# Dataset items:
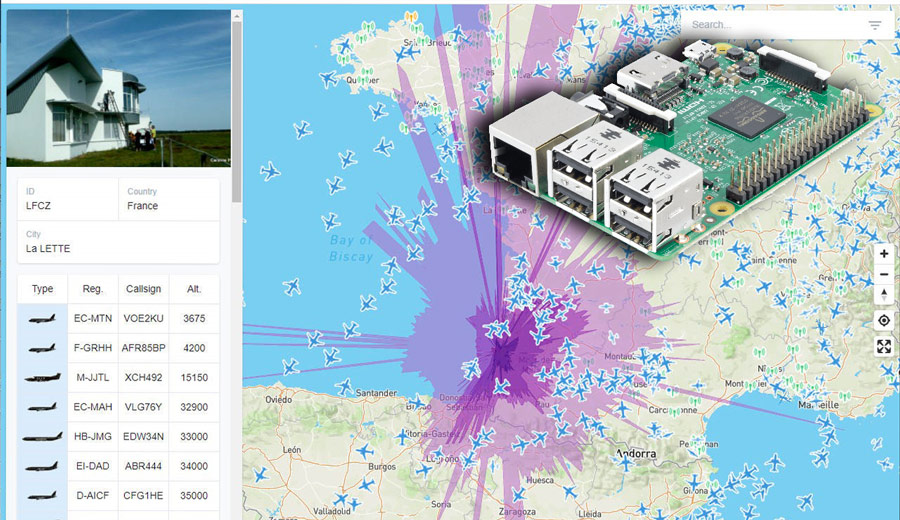Click the map zoom out minus button
The height and width of the screenshot is (520, 900).
point(884,274)
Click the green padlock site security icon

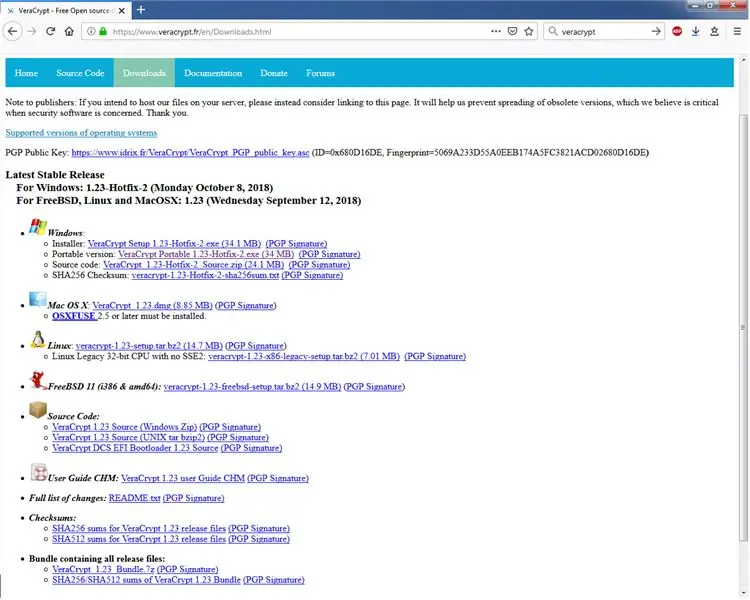pyautogui.click(x=103, y=32)
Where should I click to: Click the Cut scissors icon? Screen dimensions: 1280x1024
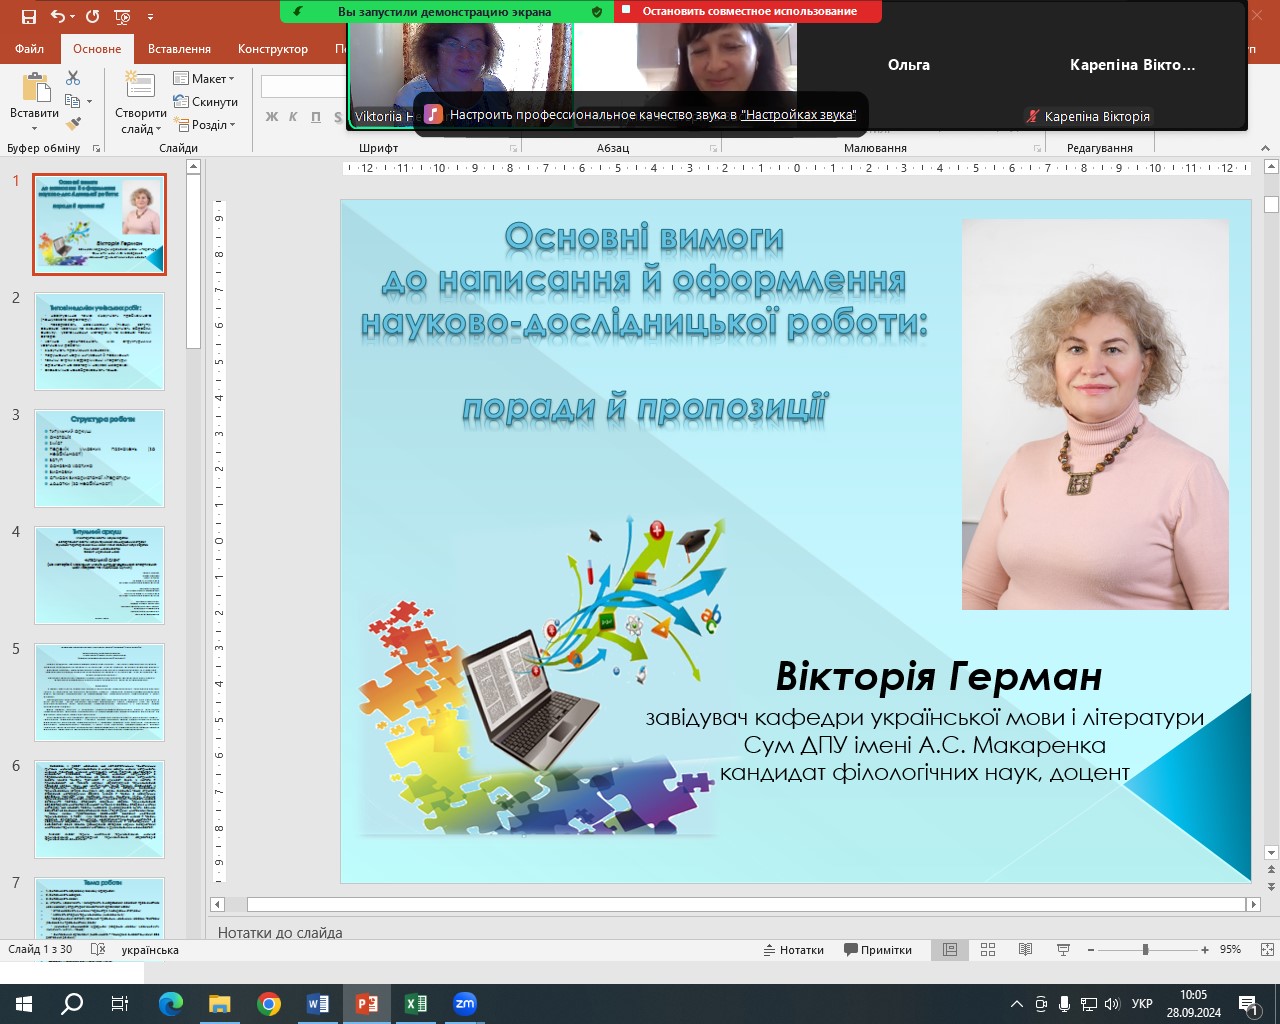73,78
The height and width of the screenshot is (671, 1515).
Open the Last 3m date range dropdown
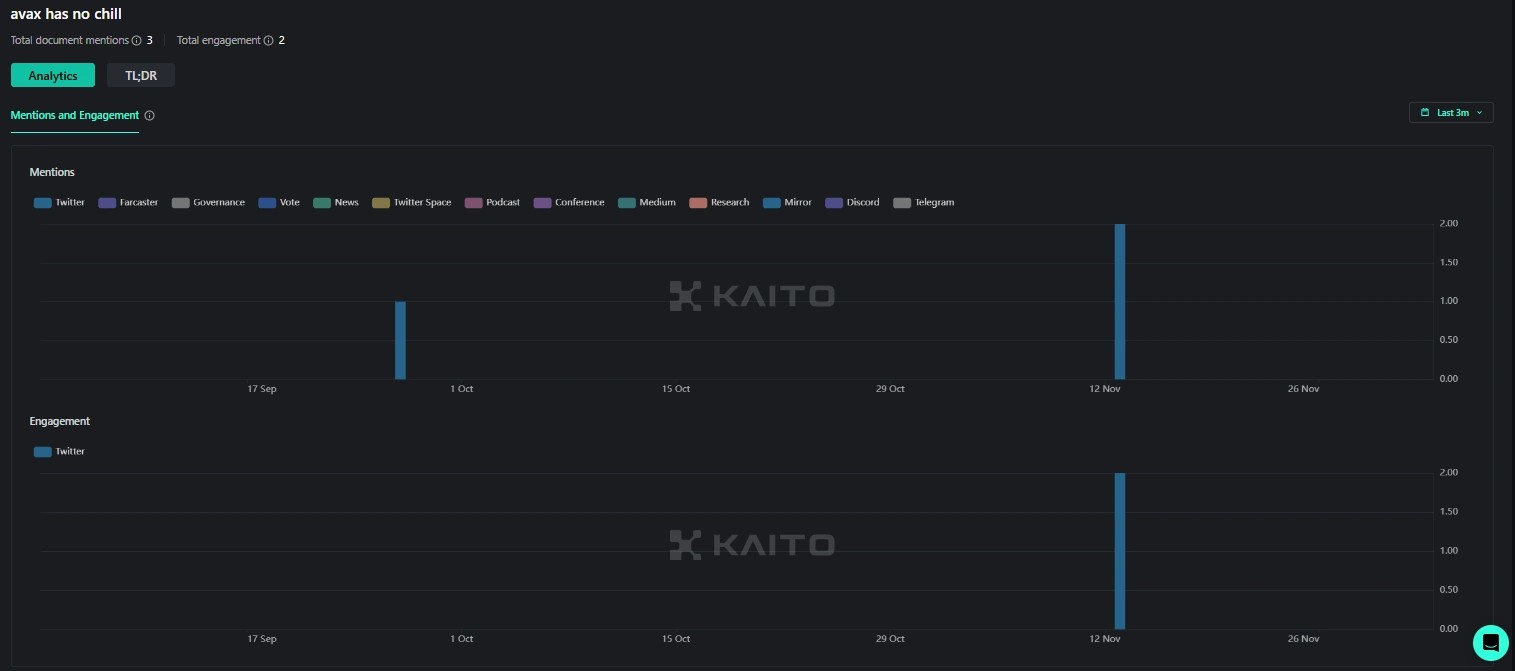1451,113
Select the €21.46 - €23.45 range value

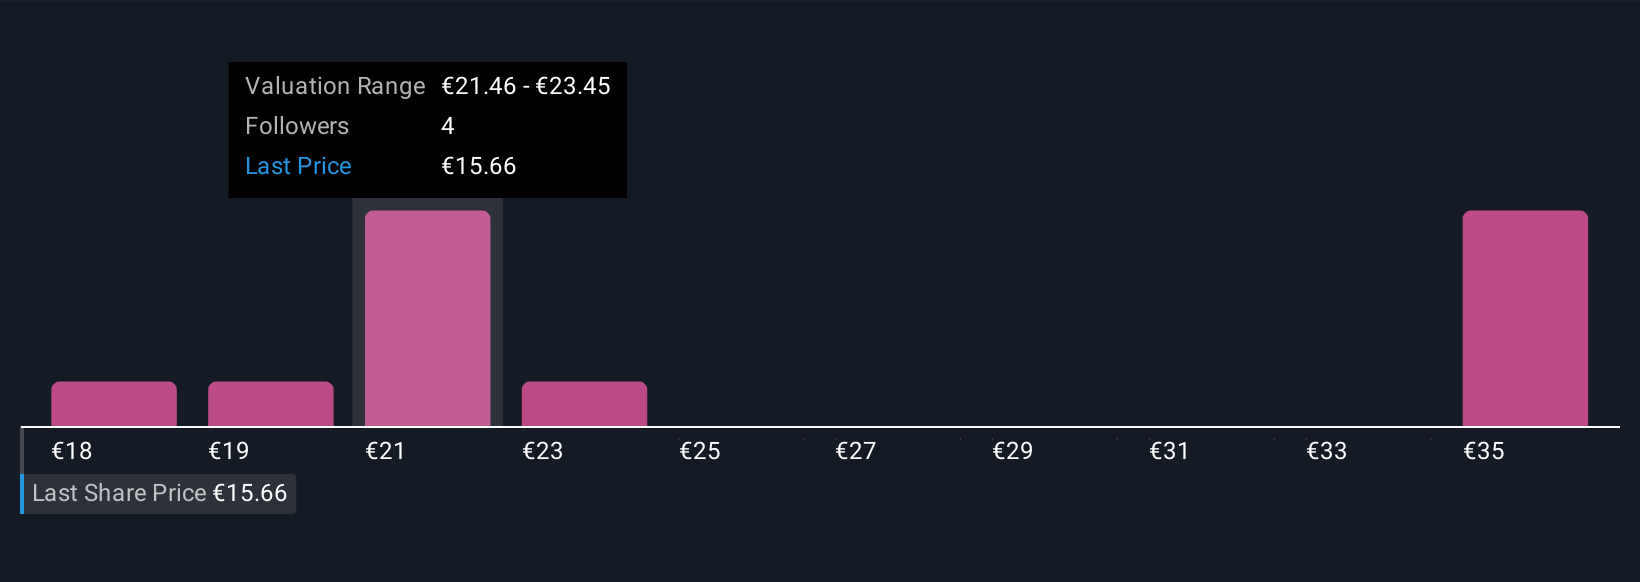(x=526, y=86)
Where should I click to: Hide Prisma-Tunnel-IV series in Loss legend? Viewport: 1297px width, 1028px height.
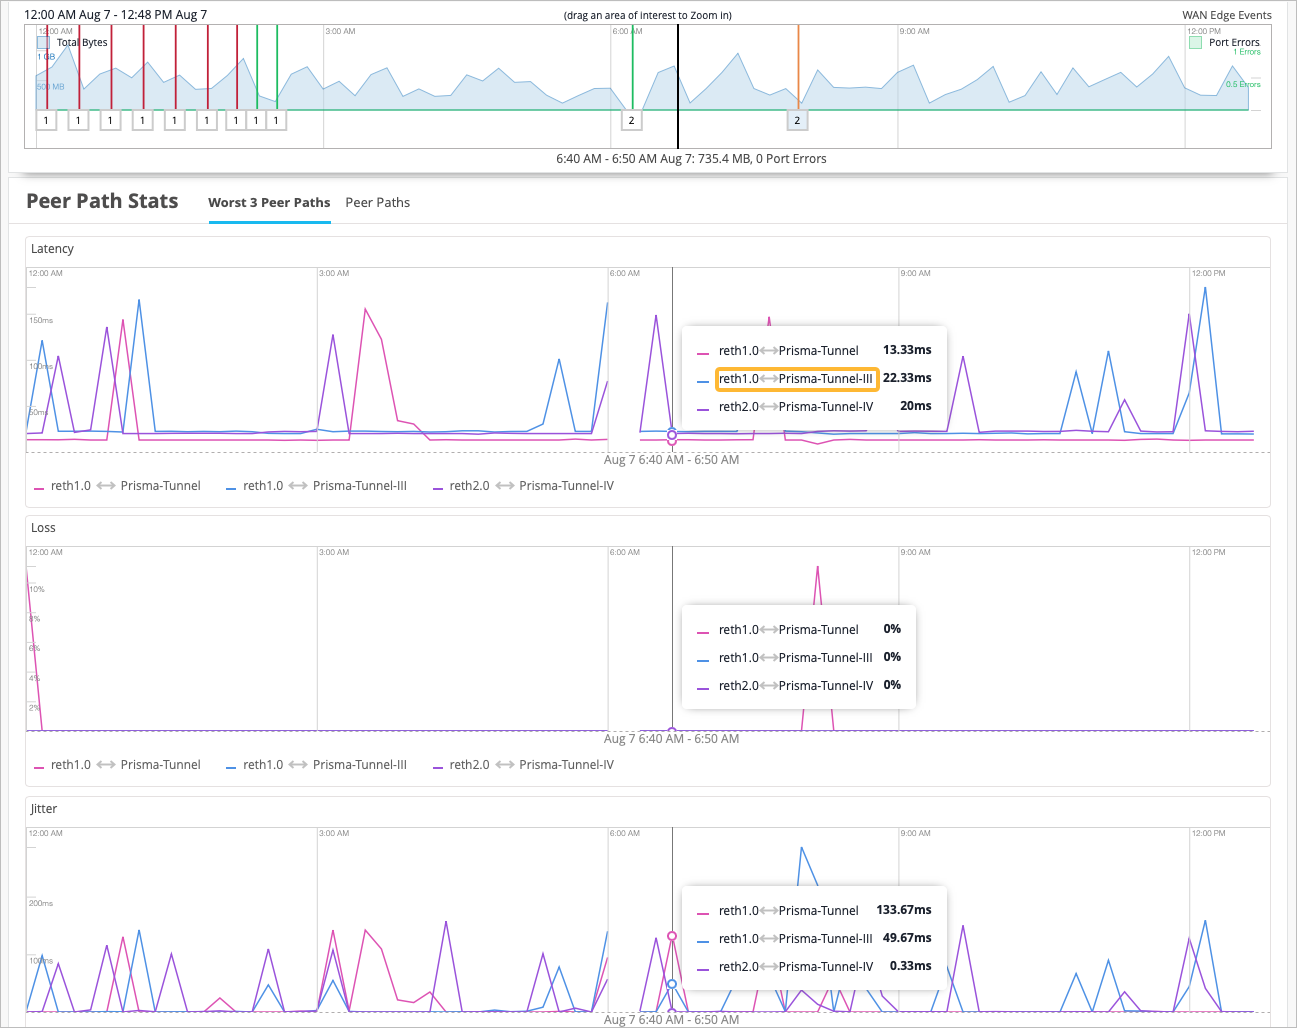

# DIRECTION:
Can you rewrite all the entries above with "Where should I click to" changed to "Which spot should I click to", keeping everything else the same and leaving out the pictures?

# THE RESULT:
Click the map zoom out minus button
The height and width of the screenshot is (520, 900).
point(884,274)
Click the green padlock site security icon

pyautogui.click(x=103, y=32)
Which spot should I click to: Click the Cut scissors icon? Screen dimensions: 1280x1024
73,78
The height and width of the screenshot is (671, 1515).
Open the Last 3m date range dropdown
1451,113
Select the €21.46 - €23.45 range value

(x=526, y=86)
Which spot should I click to: Hide Prisma-Tunnel-IV series in Loss legend? Viewport: 1297px width, 1028px height.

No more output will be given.